* Tasks to complete
1 – According to the text on sepsis, about how many Americans die from sepsis each year?
2 – Pick up the text on sepsis after its final bullet and continue it for another paragraph or two.

* Extracted text

Sepsis occurs when an infection triggers a chain reaction in a patient's body, resulting in tissue damage, organ failure and even death. The Centers for Disease Control and Prevention (CDC) reports that more than 1.7 million people develop sepsis every year, with about 270,000 Americans dying from it. One in three patients who die in a hospital have sepsis, CDC states.

Some key facts to know about sepsis:

  • Almost any infection can lead to sepsis. Certain people are at higher risk: adults 65 or older, people with chronic medical conditions (e.g., diabetes, lung disease, cancer, kidney disease), people with weakened immune systems and children younger than one.

  • The most frequently identified pathogens that cause infections turning into sepsis include Staphylococcus aureus, Escherichia coli and some types of Streptococcus.

  • The four types of infections most often linked with sepsis: infections of the lungs, urinary track, skin and gut.

  • To help patients avoid sepsis, healthcare professionals should follow best practices, including practicing good hand hygiene and proper catheter removal.

* Data excerpts
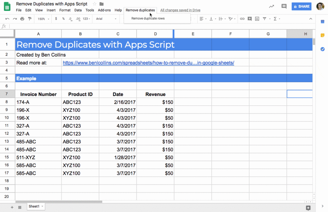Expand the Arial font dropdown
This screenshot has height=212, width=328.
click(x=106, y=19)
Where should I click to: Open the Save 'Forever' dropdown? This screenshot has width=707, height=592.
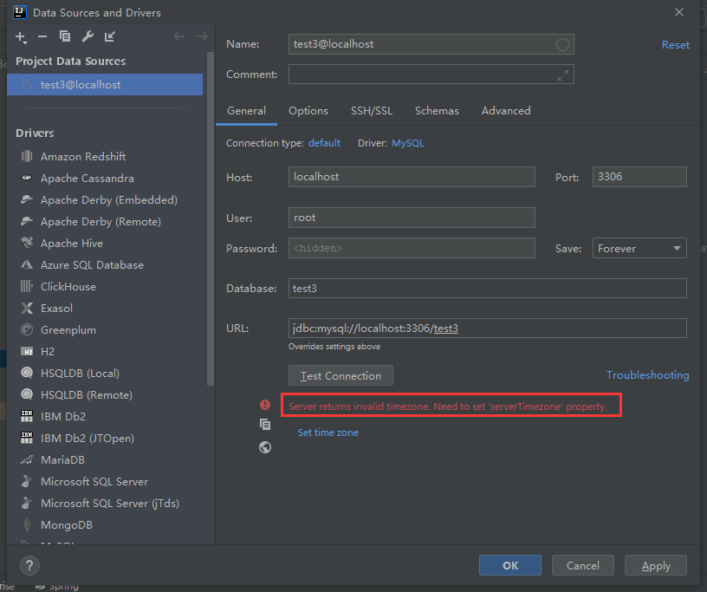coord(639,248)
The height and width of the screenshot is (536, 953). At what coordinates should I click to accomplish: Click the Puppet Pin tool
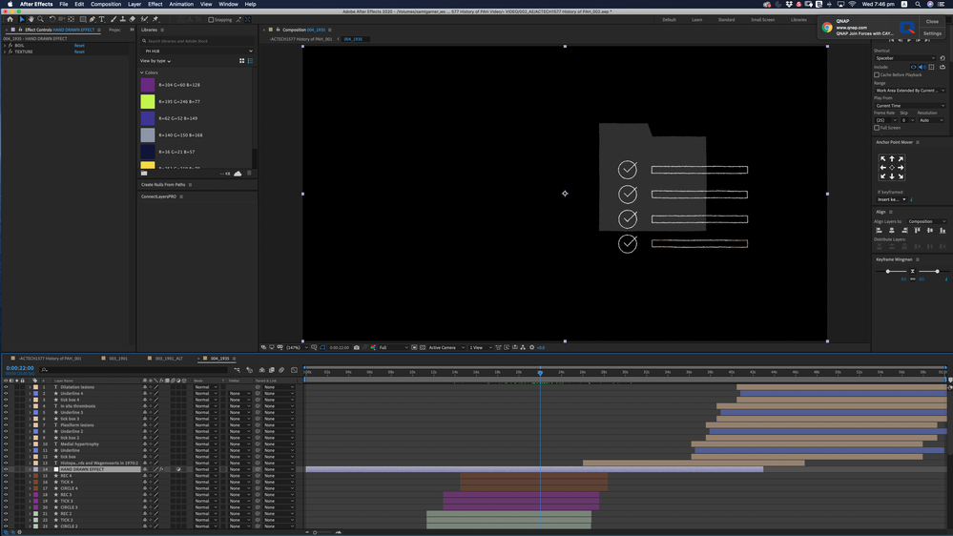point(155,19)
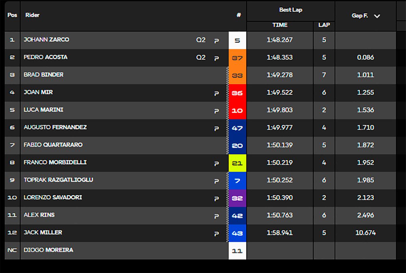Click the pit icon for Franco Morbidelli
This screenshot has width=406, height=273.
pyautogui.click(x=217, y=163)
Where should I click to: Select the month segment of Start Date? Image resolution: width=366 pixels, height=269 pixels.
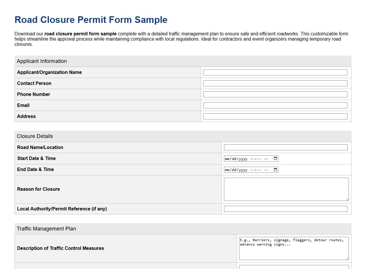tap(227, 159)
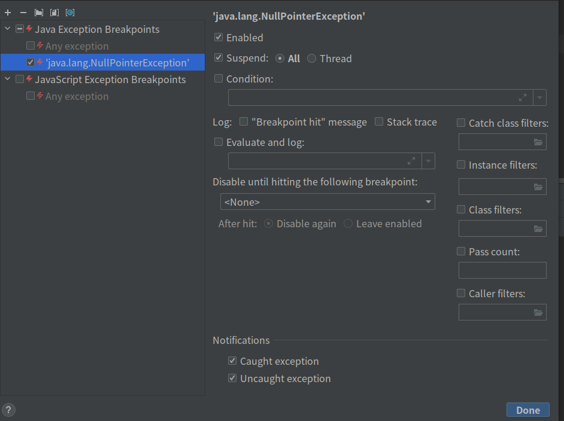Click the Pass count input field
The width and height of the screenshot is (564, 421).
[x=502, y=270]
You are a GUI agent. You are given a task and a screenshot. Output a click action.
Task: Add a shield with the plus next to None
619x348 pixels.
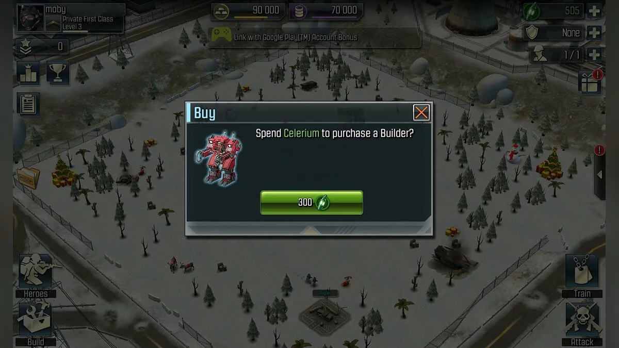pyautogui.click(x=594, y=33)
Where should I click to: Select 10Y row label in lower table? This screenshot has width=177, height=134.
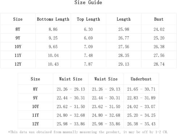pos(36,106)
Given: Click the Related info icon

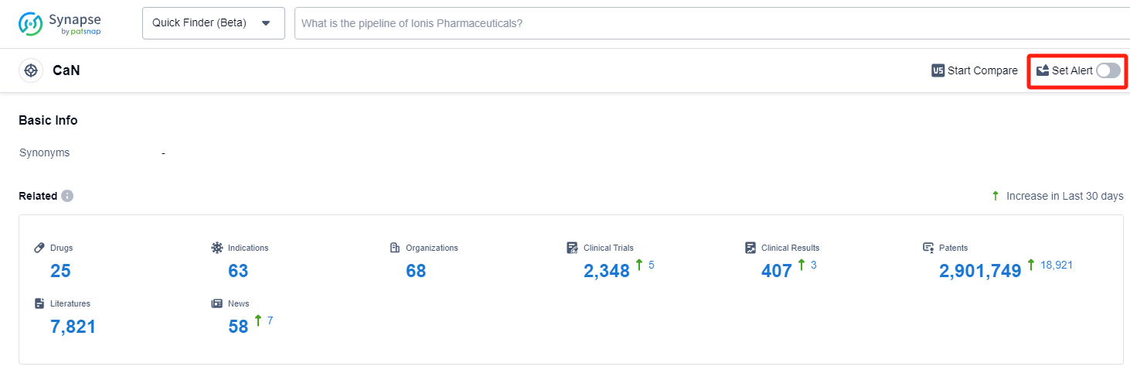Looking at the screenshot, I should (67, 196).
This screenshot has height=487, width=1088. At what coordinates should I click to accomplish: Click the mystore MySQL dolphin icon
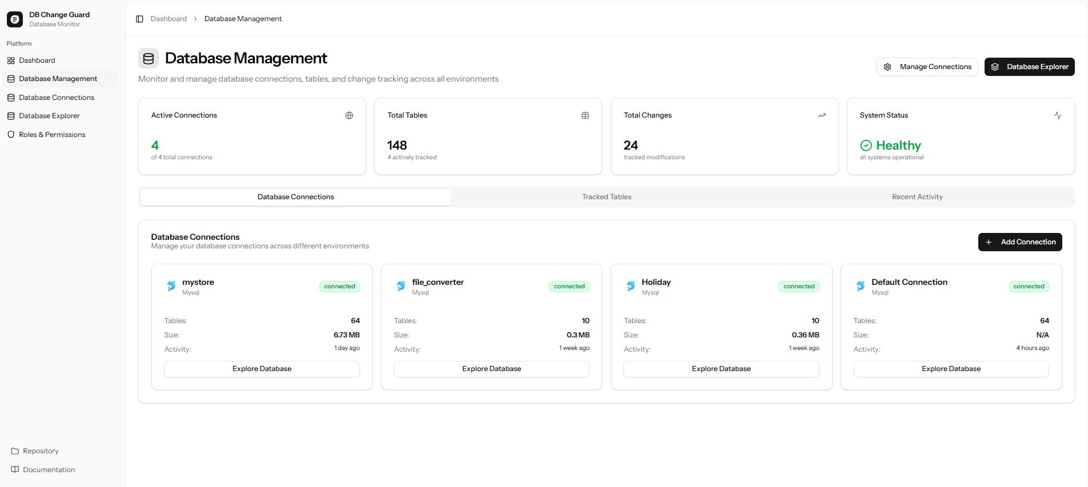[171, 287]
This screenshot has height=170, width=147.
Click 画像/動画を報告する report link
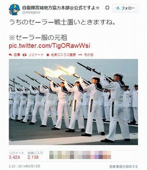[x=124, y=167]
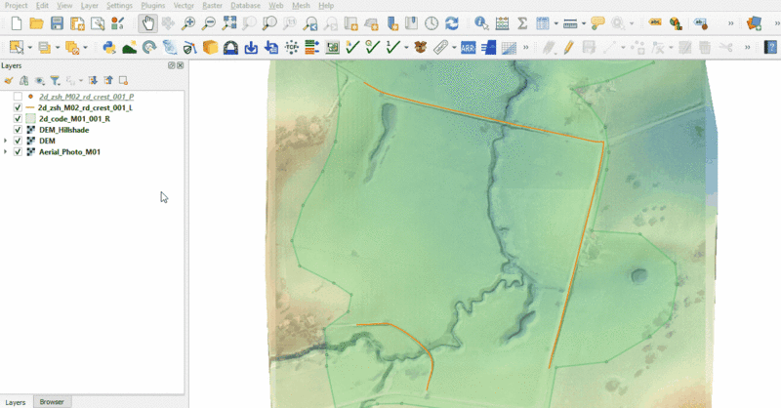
==
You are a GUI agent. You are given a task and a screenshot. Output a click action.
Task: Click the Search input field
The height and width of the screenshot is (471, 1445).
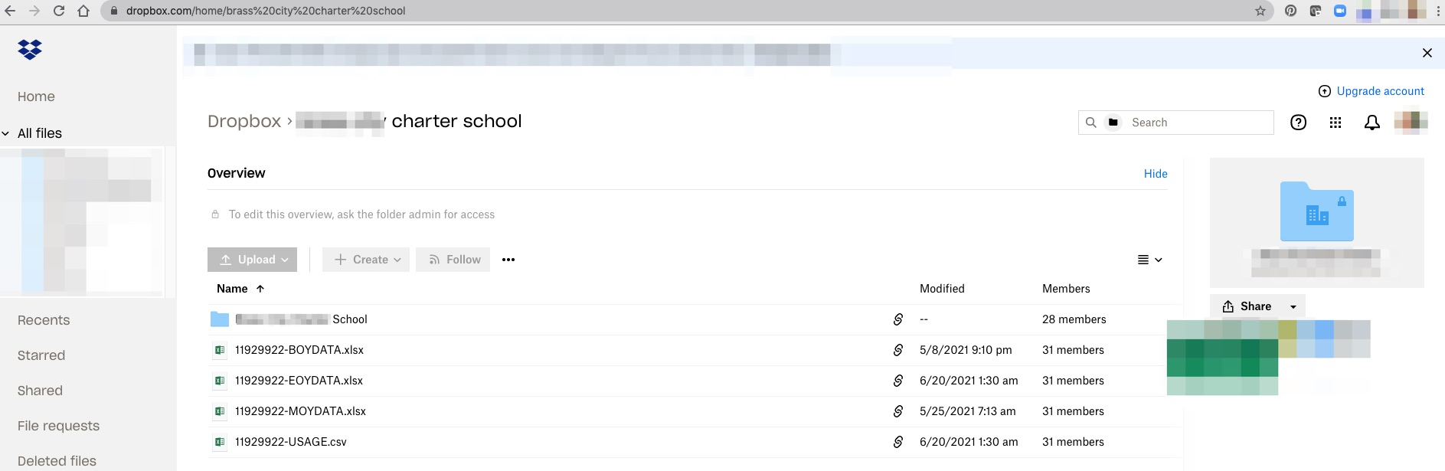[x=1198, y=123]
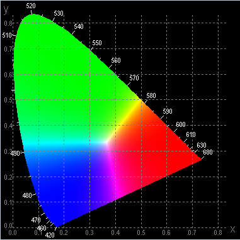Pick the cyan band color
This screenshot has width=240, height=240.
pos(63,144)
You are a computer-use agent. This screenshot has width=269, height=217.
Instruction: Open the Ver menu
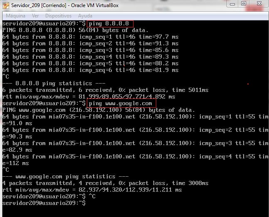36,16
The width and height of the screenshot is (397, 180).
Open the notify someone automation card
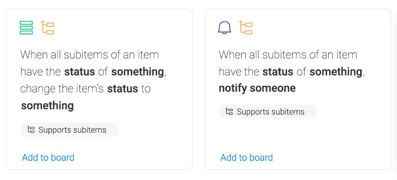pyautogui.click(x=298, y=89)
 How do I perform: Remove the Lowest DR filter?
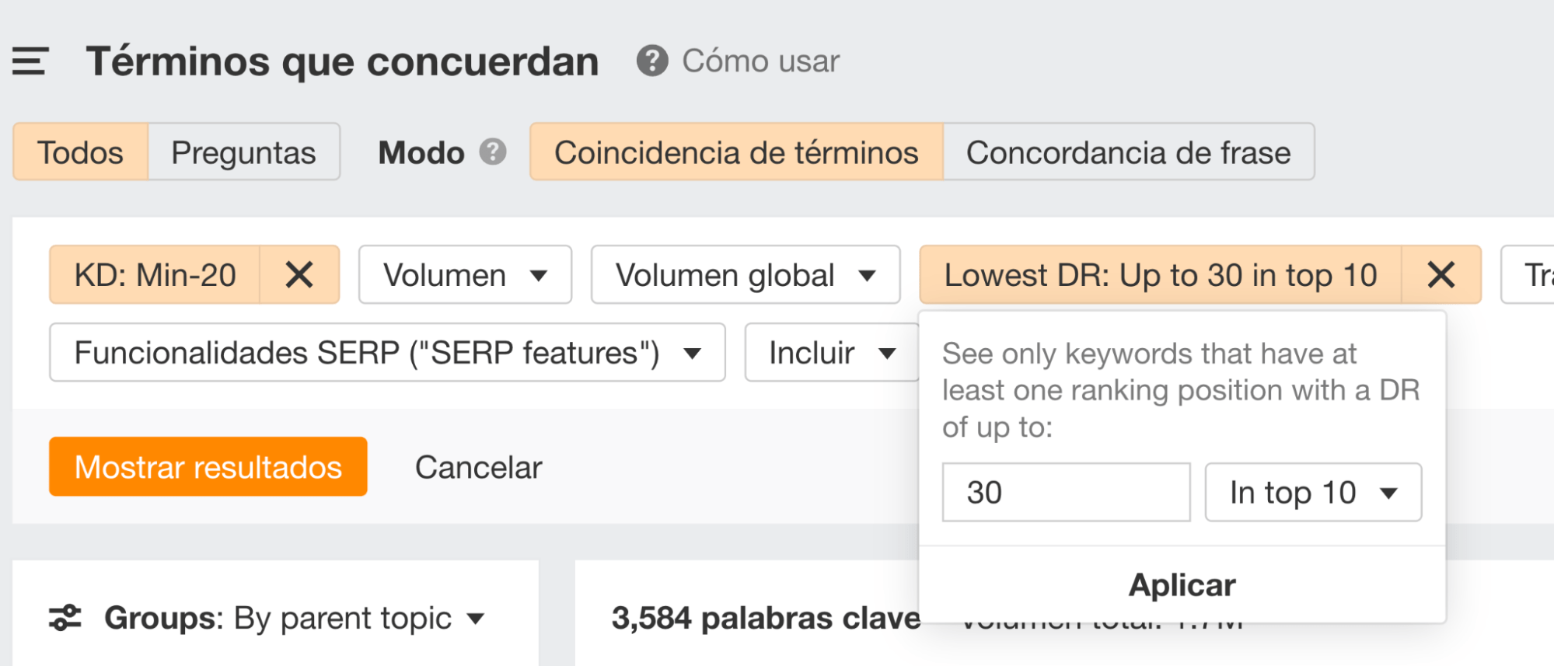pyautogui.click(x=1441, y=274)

* Outputs in order
1 – About 270,000.

2 –
  • Signs to watch for that may indicate an infection has developed into sepsis include confusion or disorientation; shortness of breath; high heart rate; fever, shivering and/or feeling very cold; extreme pain or discomfort; and clammy or sweaty skin.

  • Healthcare professionals need to know their facilities' guidelines for diagnosing and managing sepsis. Any delays in recognition and treatment can cause significant harm.

Here are a few, free resources from the CDC that can help you raise awareness of sepsis:

Learn more about Sepsis Awareness Month.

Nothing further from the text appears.